“I’m a 34-year-old NBA center. I’m black. And I’m gay.”
This is how Jason Collins, then coming off his 12th season in the NBA and facing free agency, took a courageous first step that had never been taken before. In becoming the first active NBA player to ever come out as homosexual, Collins broke new ground and likely hoped he’d potentially open the door for another player and “start the conversation.”
“I wish I wasn't the kid in the classroom raising his hand and saying, ‘I'm different.’,” Collins wrote in a Sports Illustrated article. “If I had my way, someone else would have already done this. Nobody has, which is why I'm raising my hand.”
But despite his intentions and the overall positive reaction that came out of his announcement, nobody in the NBA has raised that hand since Collins. And John Amaechi, the first NBA player to ever come out as gay -- though he did so after his playing days were over -- doesn’t think it’s because every player in the league is heterosexual. In fact, he knows that this isn’t the case.
Amaechi told Peter Mendelsohn of SportsNet that he is a psychologist and consultant who works with players identifying as LGBTQ. All-time great Dennis Rodman told Business Insider said that he thinks 10-20% of NBA players and pro athletes are gay, adding fuel to Amaechi’s testimony. Amaechi has also previously said in interviews, such as one with CBS Sports Radio, that there were other players he spoke to that “were perhaps not as amazingly equipped to handle the rigors of this type of media circus as Jason,” and that he’s not sure when those players will be ready. On top of all of this, though he’s hopeful that progress is being made, problems still loom.

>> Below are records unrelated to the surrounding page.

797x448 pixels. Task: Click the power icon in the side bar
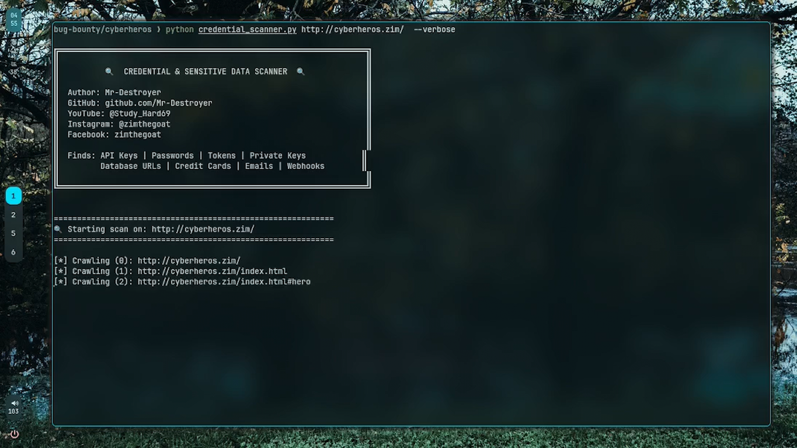(14, 434)
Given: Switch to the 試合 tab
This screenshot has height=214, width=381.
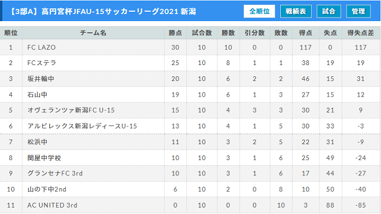Looking at the screenshot, I should pos(329,11).
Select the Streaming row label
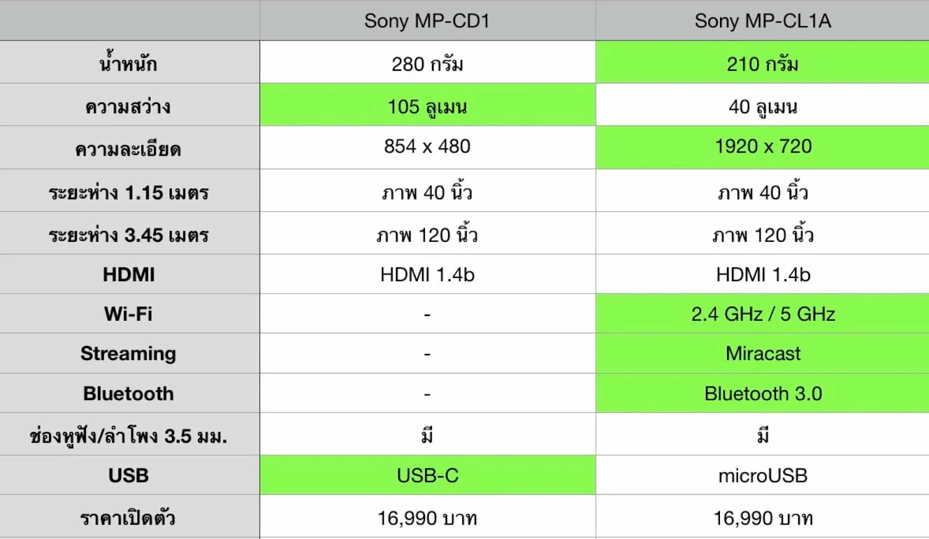Viewport: 929px width, 539px height. 129,353
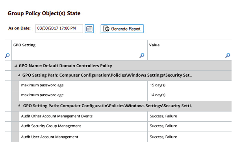Click Success, Failure value for Audit Security Group
Screen dimensions: 241x150
(x=163, y=126)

“It’s very clear the environment is less worrying from a player-to-player perspective, and more worrying in terms of certain coaches and certain management,” Amaechi said in an interview with Mendelsohn. “If one person wants your talent, they can cap what they pay you. If 10 people want your talent, then there’s a bidding war that happens and you can get paid more, potentially.”

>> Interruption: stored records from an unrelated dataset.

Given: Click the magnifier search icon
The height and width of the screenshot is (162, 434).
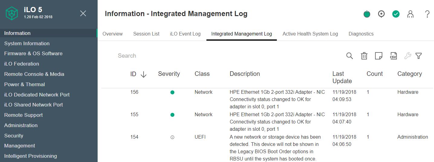Looking at the screenshot, I should coord(349,56).
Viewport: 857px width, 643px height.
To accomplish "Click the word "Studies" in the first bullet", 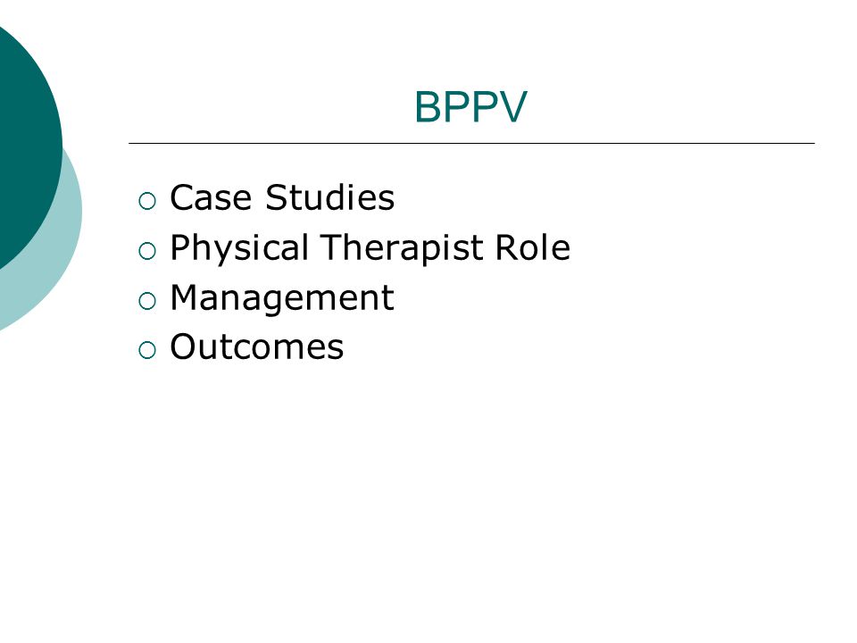I will pyautogui.click(x=329, y=197).
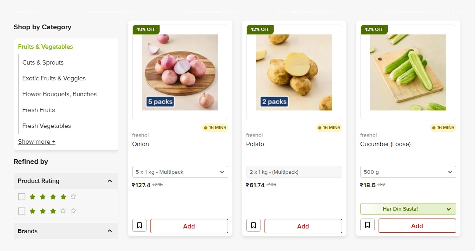The width and height of the screenshot is (476, 251).
Task: Check the three-star product rating filter
Action: pos(22,211)
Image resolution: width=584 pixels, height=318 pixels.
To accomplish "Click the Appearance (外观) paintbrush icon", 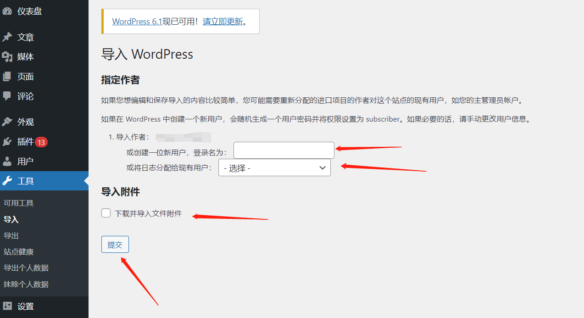I will coord(7,122).
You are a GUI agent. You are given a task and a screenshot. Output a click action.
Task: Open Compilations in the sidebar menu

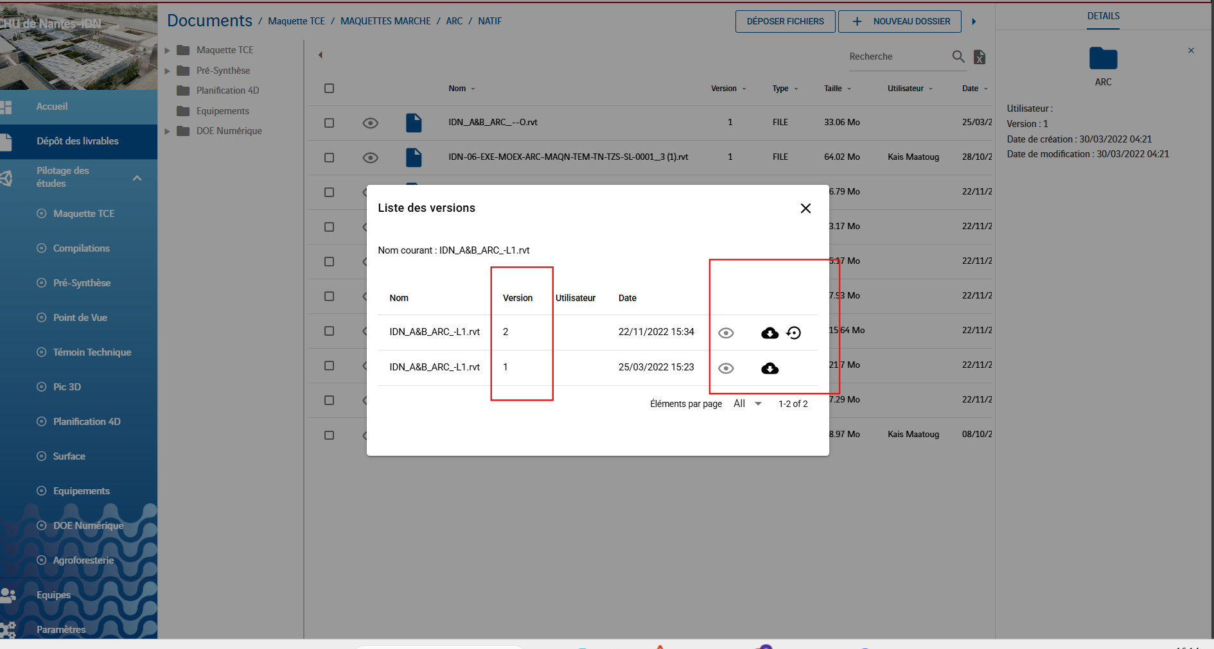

Thus, if certain teams are run by people who couldn’t bear to put an openly gay player out on the court, there’s an obvious disadvantage to their careers. Come out as gay, and options could disappear as potential suitors to your talents. It’s a scary reality that, even if not true for all teams or any teams, would weigh mentally on a player that has to shoulder that concern. Amaechi dealt with this during his playing days, sharing his tales as a closeted NBA player after he first came out (via Chris Sheridan of ESPN).
Staying closeted is another route a player can take, then, but this too has its detrimental effects. According to psychological studies, including those performed at the Centre for Studies on Human Stress in Montreal, people who are openly gay are happier and healthier in many ways than those who stay closeted (via Lindsay Abrams of The Atlantic).

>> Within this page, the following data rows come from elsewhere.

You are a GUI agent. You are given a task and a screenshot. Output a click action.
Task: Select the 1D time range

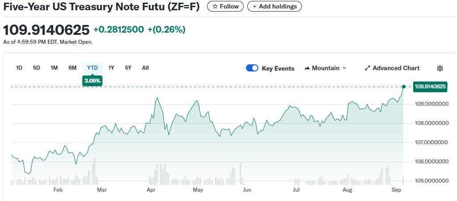click(19, 68)
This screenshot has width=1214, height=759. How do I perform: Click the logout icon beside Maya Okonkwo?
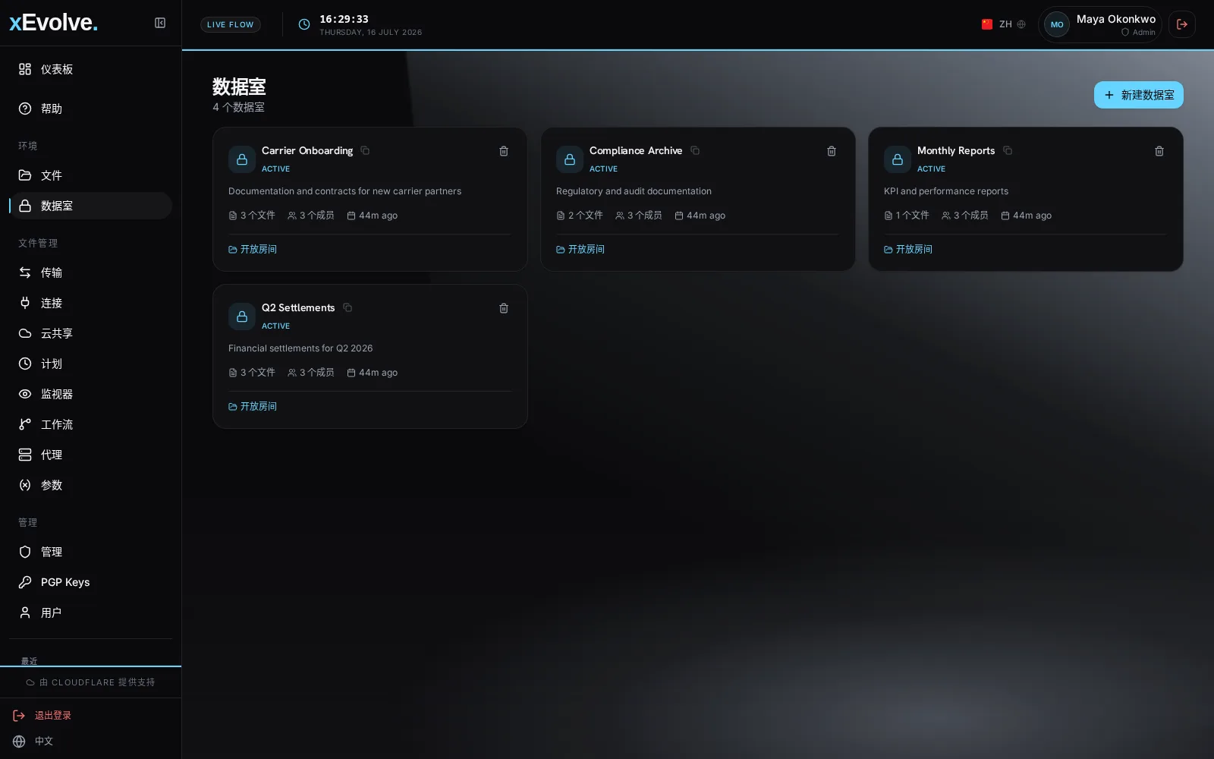[1182, 24]
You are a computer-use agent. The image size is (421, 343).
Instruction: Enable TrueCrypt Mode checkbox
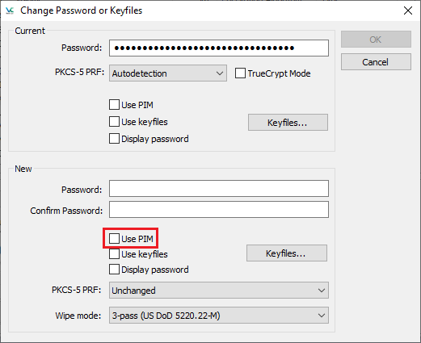[x=240, y=73]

Besides this obvious burden, Amaechi says it can impact how you perform on the court.
““I think there’s a lot of great evidence out there that when you try to protect some part of you psychologically, whether it be your sexuality or something else, you’ve now spent a portion of your energy on that protection,” Amaechi said, and Mendelsohn further explained that such energy, combined with the pressure and the high stakes that come with a role in the NBA, could be the difference between “adequate” and “exemplary” production. Amaechi, for one, says that the reduced pressure of internalizing his sexuality reflected upon his performance.
As June 1 marks the beginning of Pride Month, Amaechi hopes that NBA players will do whatever is best for their own personal growth and well-being. The same fear that Amaechi referred to is the fear that Collins told Yahoo! Sports is responsible for preventing a second player from openly pronouncing their homosexuality. To fight this fear, Collins has kept busy paving the way for more inclusion, working as an NBA community ambassador.